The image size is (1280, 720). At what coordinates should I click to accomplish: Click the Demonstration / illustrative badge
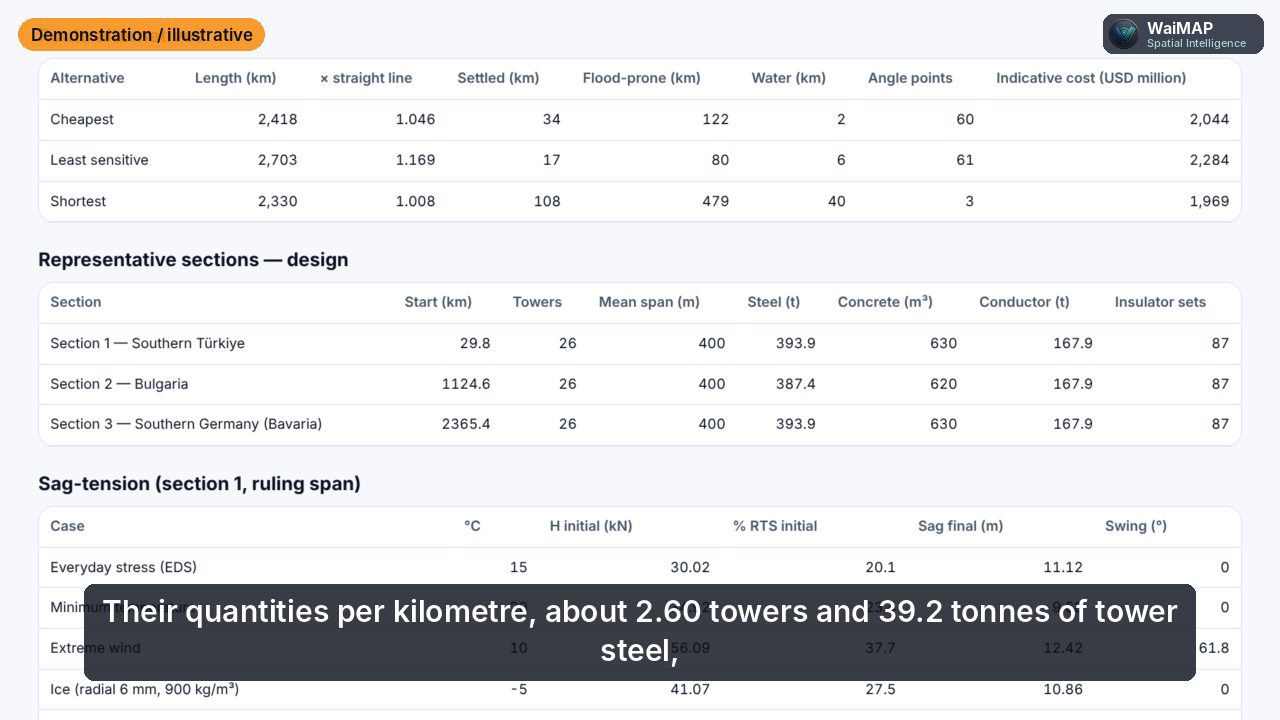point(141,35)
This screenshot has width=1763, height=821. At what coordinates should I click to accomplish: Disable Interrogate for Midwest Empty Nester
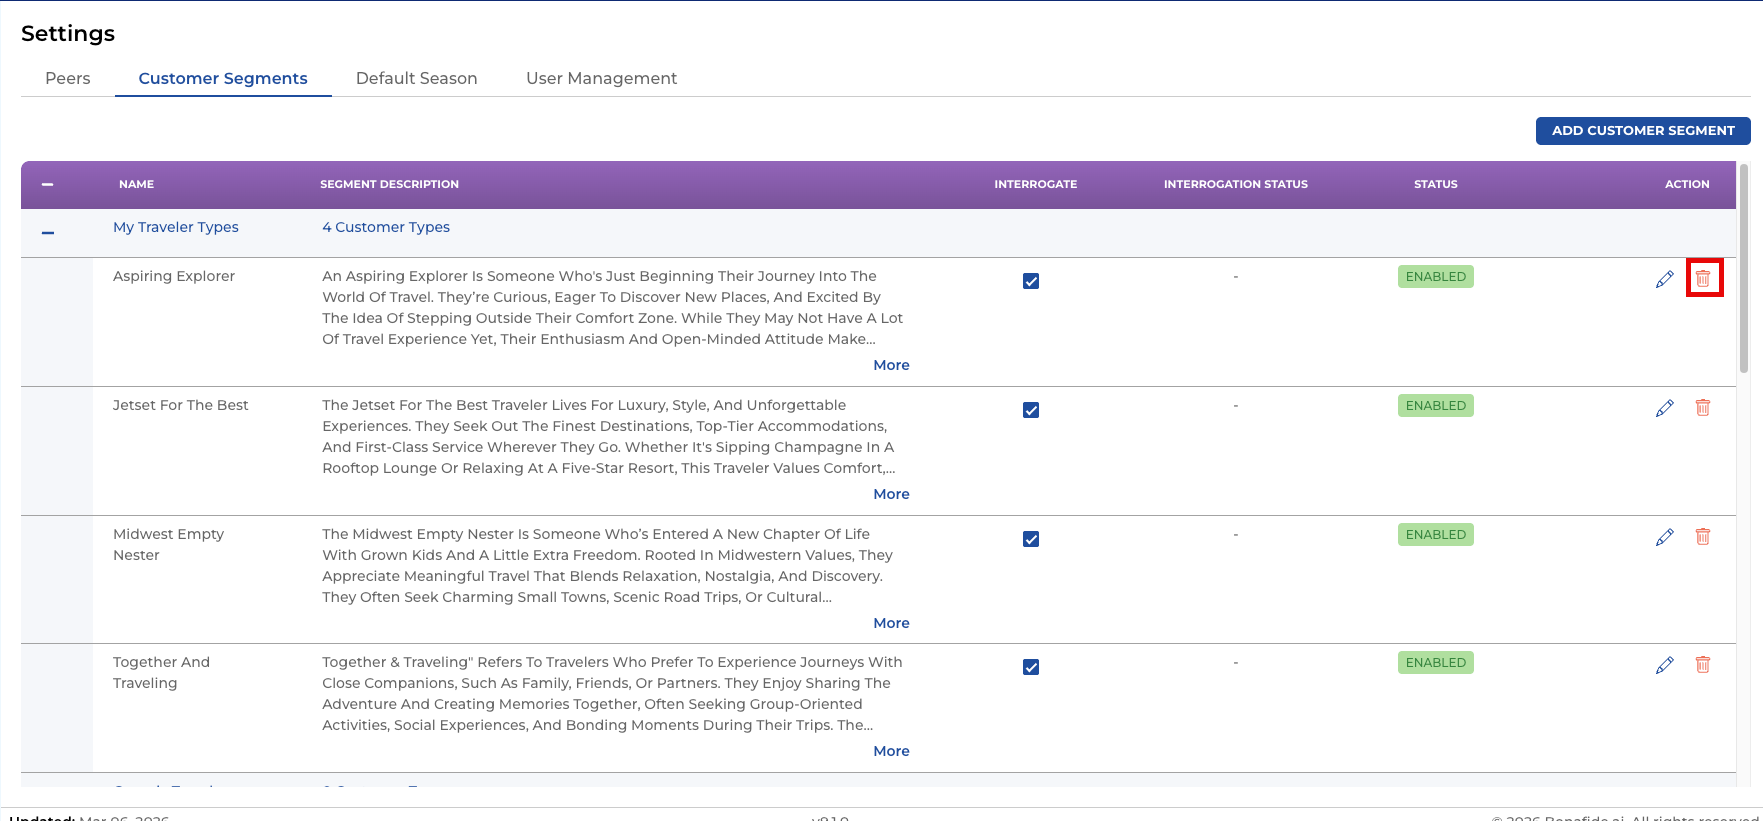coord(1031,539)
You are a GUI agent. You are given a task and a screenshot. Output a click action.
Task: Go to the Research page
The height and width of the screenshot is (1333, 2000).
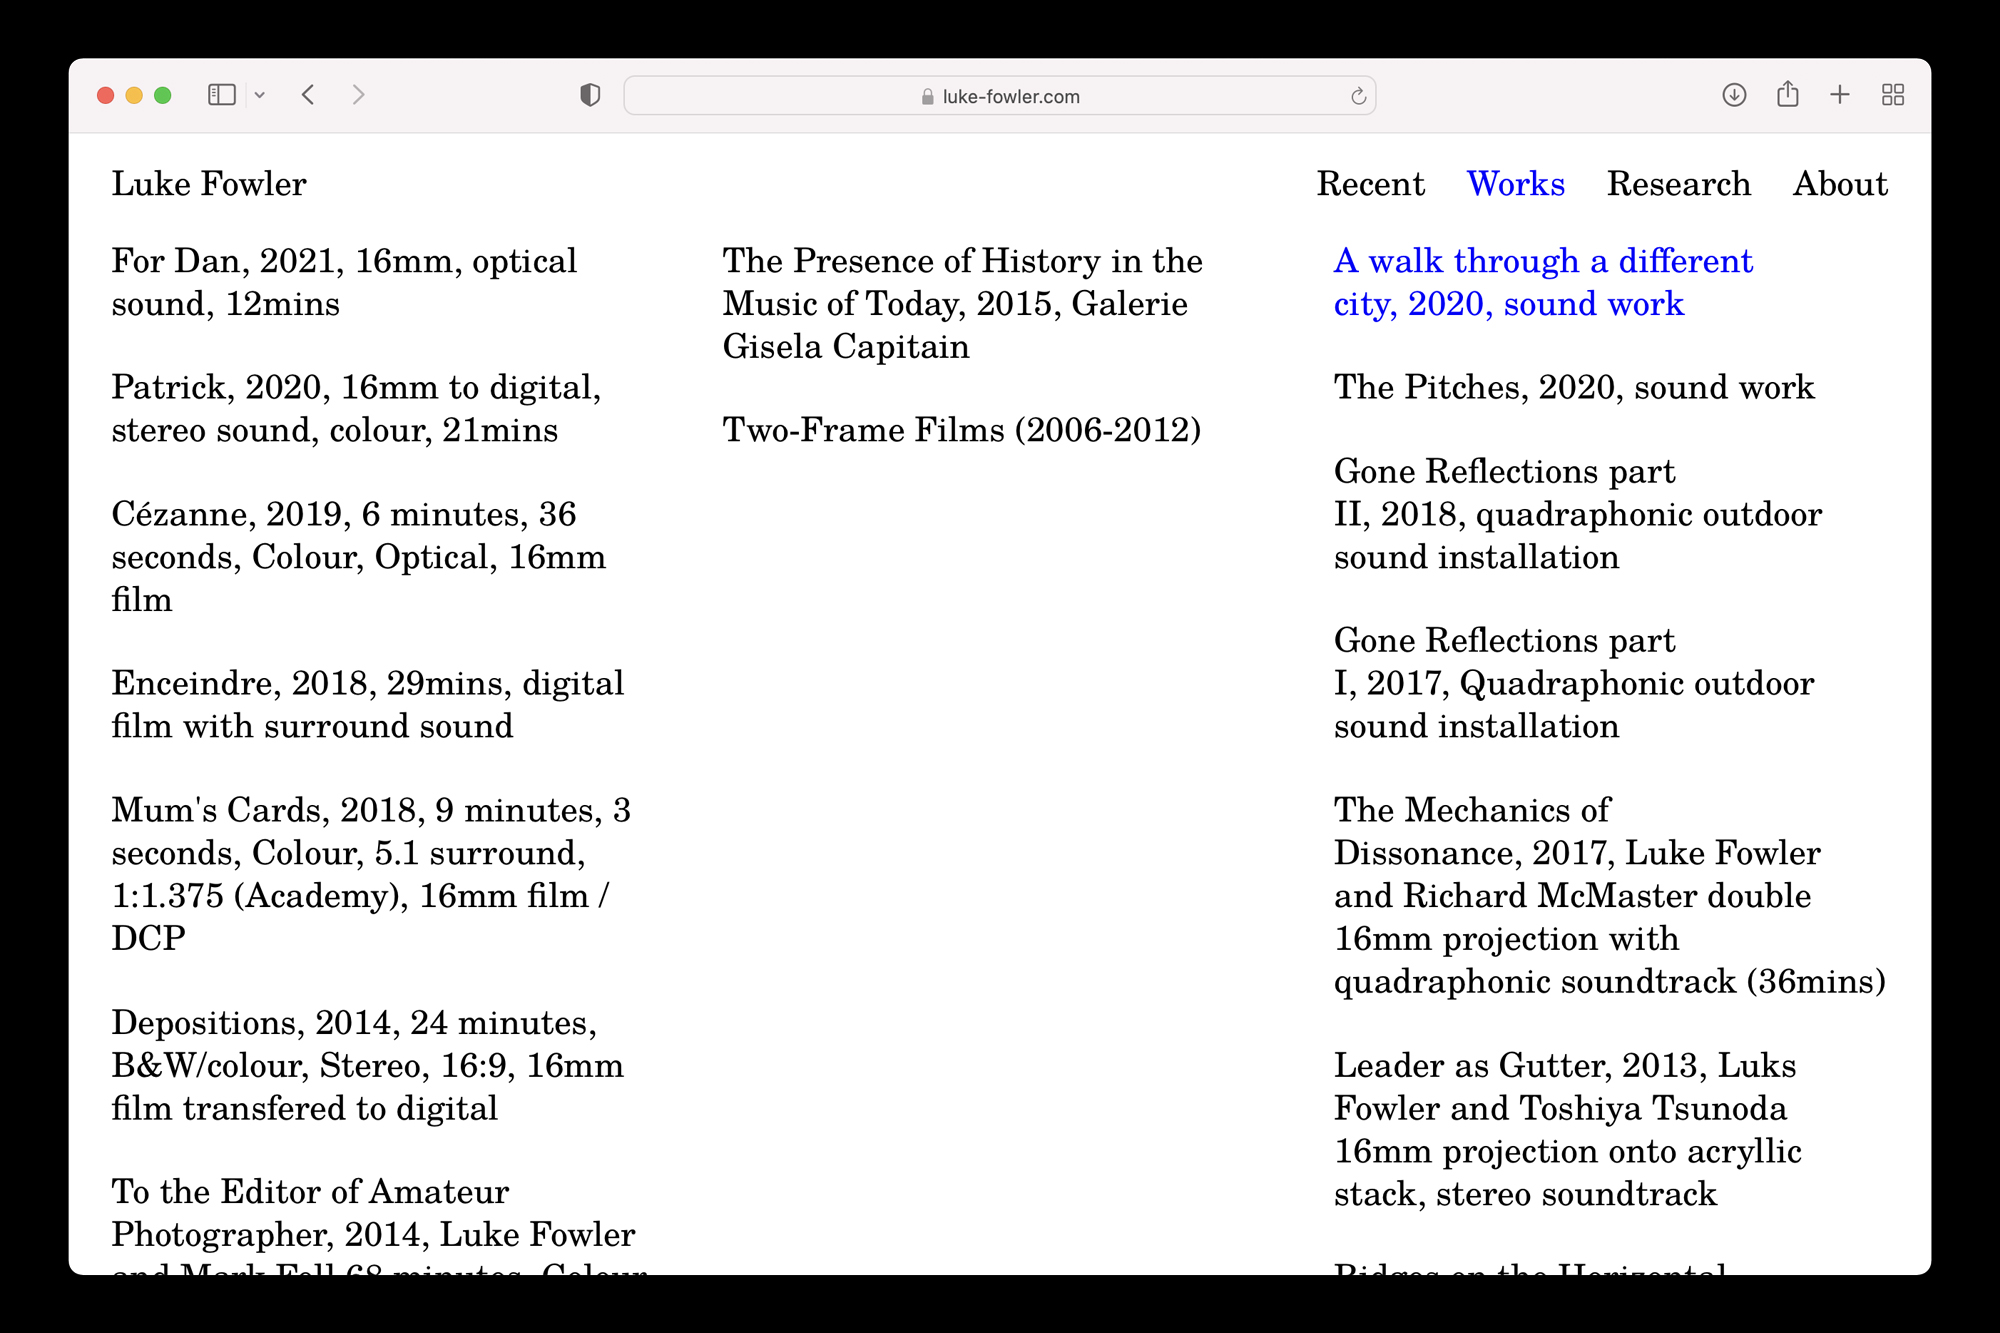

> [THE REQUEST]
Retype the material above word for word, leaving out the pictures.

> [FINISHED TASK]
The image size is (1280, 720). At what coordinates should I click to accomplish: Click the Demonstration / illustrative badge
point(141,35)
This screenshot has width=1763, height=821. At what coordinates should I click to accomplish: Disable Interrogate for Midwest Empty Nester
coord(1031,539)
You are a GUI agent. You are given a task and a screenshot. Output a click action.
Task: Go to the Research page
The height and width of the screenshot is (1333, 2000).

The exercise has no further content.